I went from so much structure to nothing to do. That’s the real problem. When I went off with UEFA, I had a schedule. I needed that. I don’t know what I would have done without that. But then more than that was purpose. We were inspiring young girls across the world. That was piecing me back together again.

SM: That’s fascinating to me because you created your own structure with freestyle.

LC: When I had a goal - that’s the difference. I can be the most disciplined person in the world when I know what I want because I reverse engineer the process to get there. I had no goals anymore. It’s a dangerous thing to be seventeen years old and have everything you ever wanted. That’s weird. I wasn’t rich or anything. I had no steady income. But I had the world title.

I started going away with UEFA for a few weeks and then I’d have a few weeks at home. Every time I got home I was lost again. It wasn’t a solution, it was just getting me by temporarily. It really took a long time for me to actually want things again. I’m certain that came through UEFA because the content we were creating was affecting people. I wanted to do more. I wanted to make more videos, get more views, help more people. Slowly, my obsession changed. I re-honed it into content. Then I had goals again.

SM: Now what do you do when you achieve things?

LC: Onto the next. Sure I can celebrate and toast to a win. But the enjoyment is not in the celebration. I don’t enjoy that part. I enjoy the process. I get back in it, I’m learning again. I don’t get consumed anymore to a healthy amount. I’m back in the flow. I’m enjoying the learning. We’re ticking things off and we’re climbing.

SM: Today, what are the things that are giving you that flow feeling?
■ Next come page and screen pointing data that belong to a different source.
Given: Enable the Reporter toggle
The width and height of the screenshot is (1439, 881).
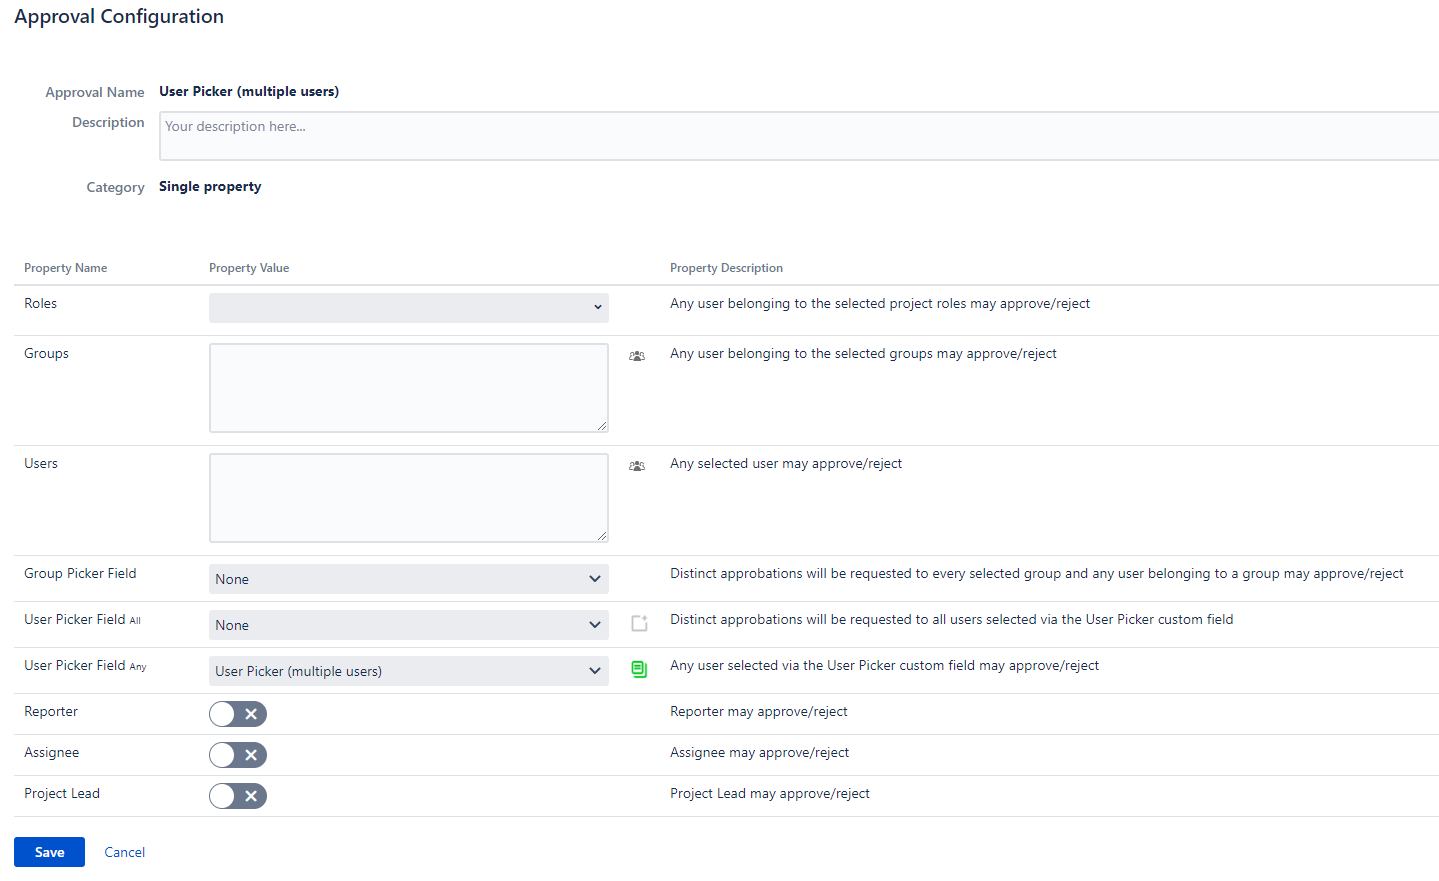Looking at the screenshot, I should pyautogui.click(x=238, y=714).
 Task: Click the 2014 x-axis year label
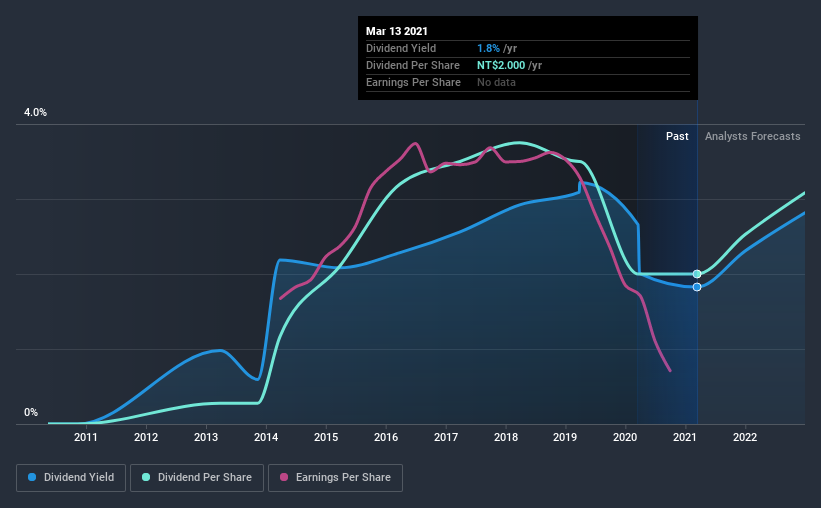[266, 437]
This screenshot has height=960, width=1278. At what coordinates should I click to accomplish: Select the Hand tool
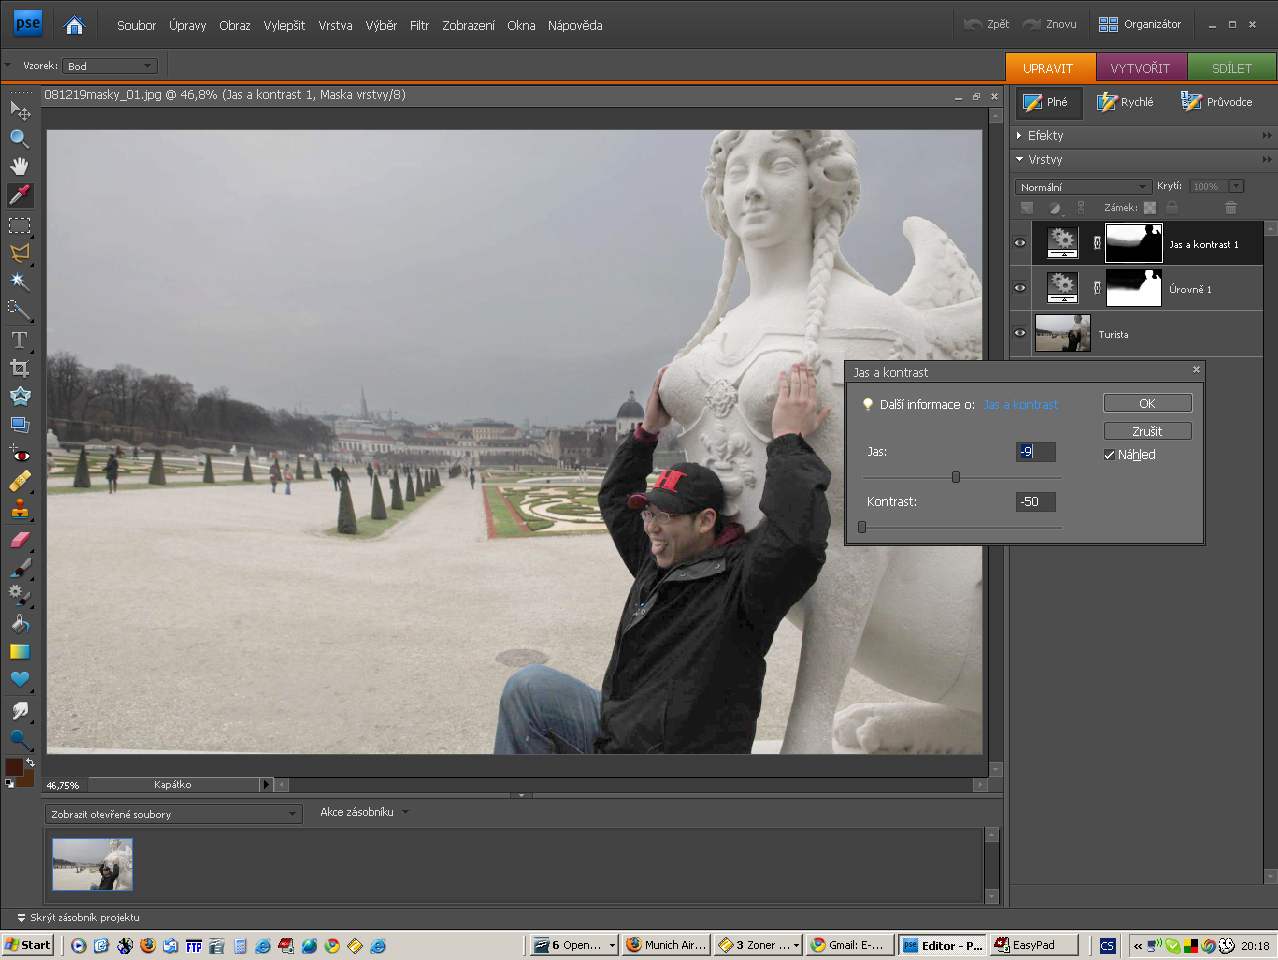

LC: My property business. People always look at property developers with a negative viewpoint and call them capitalists and this and that. My approach to property is just like my approach to freestyle football. The same skills and mindset that won me world titles are now making me ten’s of millions.

I’m a big believer that if something sparks your interest, go do it. Thats where passions develop. It’s not going to hit you in the face, you’ve got to find it. I have short bursts with these things. I wanted to learn all these tricks. I learned all of them. There’s only two things that I’ve become obsessed with. The first was freestyle and the second was property. The feeling I get from seeing numbers in property deals is the same feeling I got when I used to see the judges scorecards. It’s the same. That’s how I know it’s for me.

SM: What made you a good freestyler has made you a good property developer - they’re transferable skills.

LC: Exactly that. The same skills and mindset that won me world titles are now making me ten’s of millions. There are two types of people that consume my content. The first type are people seeing me do well in property, they see me being honest about my mistakes and achievements, and they know where I’ve done from. They see me doing it and think if she can do it, so can I. The other people are the ones that look at it and say ‘oh that’s not fair’ and they give me shit. They blame the government, they blame landlords, they blame rich people for the fact that they’re sad, lonely, or broke. You can tell how someone receives the content if they’re going to be successful. By successful, I mean happy. Some of my happiest times I was broke as hell, kicking a ball around with a goal in mind. I think if people were more accountable, the world would be a happier place.